WeidiXie commented 5 years ago

I don't think there's any difference for that, it's windowed FFT anyway.

mmxuan18 commented 5 years ago

I don't think there's any difference for that, it's windowed FFT anyway.

if so i think first select spec_len wav then compute stft and magpharse will save a lot of time

WeidiXie commented 5 years ago

That can be a good way, do you want to make the changes ? and I can then merge to the repo.

Best, Weidi

mmxuan18 commented 5 years ago

That can be a good way, do you want to make the changes ? and I can then merge to the repo.

Best, Weidi

i will check idea first and the make a pull request now i meet the same problem as this issue https://github.com/WeidiXie/VGG-Speaker-Recognition/issues/1#issue-413890951, do your model final trained use the wav format?

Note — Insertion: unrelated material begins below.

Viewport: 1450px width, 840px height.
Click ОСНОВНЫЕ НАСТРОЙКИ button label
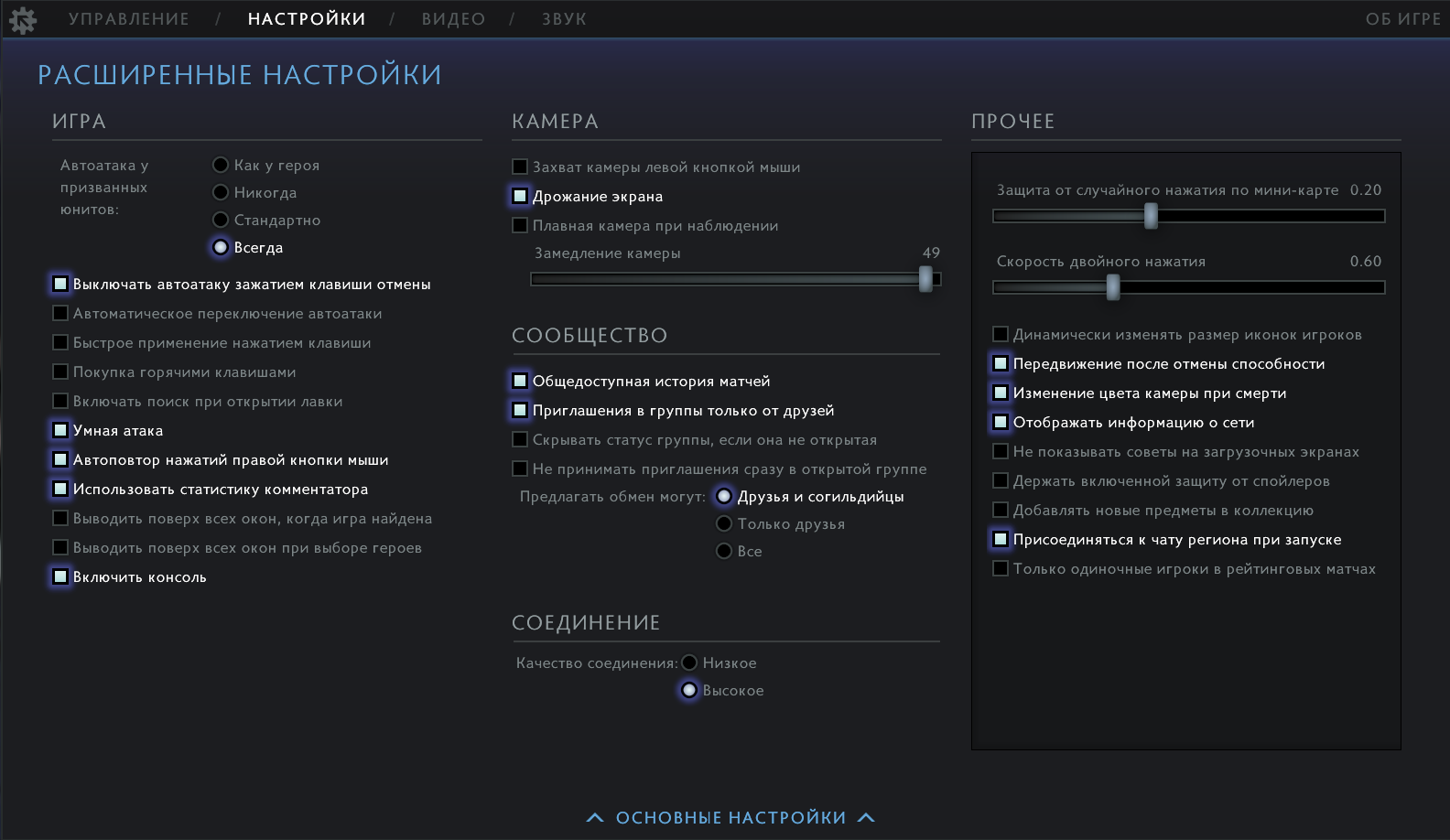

WeidiXie commented 5 years ago

yes, we trained with wav. well, it might be good to ask @wuqiangch, because he eventually gets it work.

Best, Weidi

mmxuan18 commented 5 years ago

yes, we trained with wav. well, it might be good to ask @wuqiangch, because he eventually gets it work.

Best, Weidi

do you final use wav with 16kHz and 16bit format?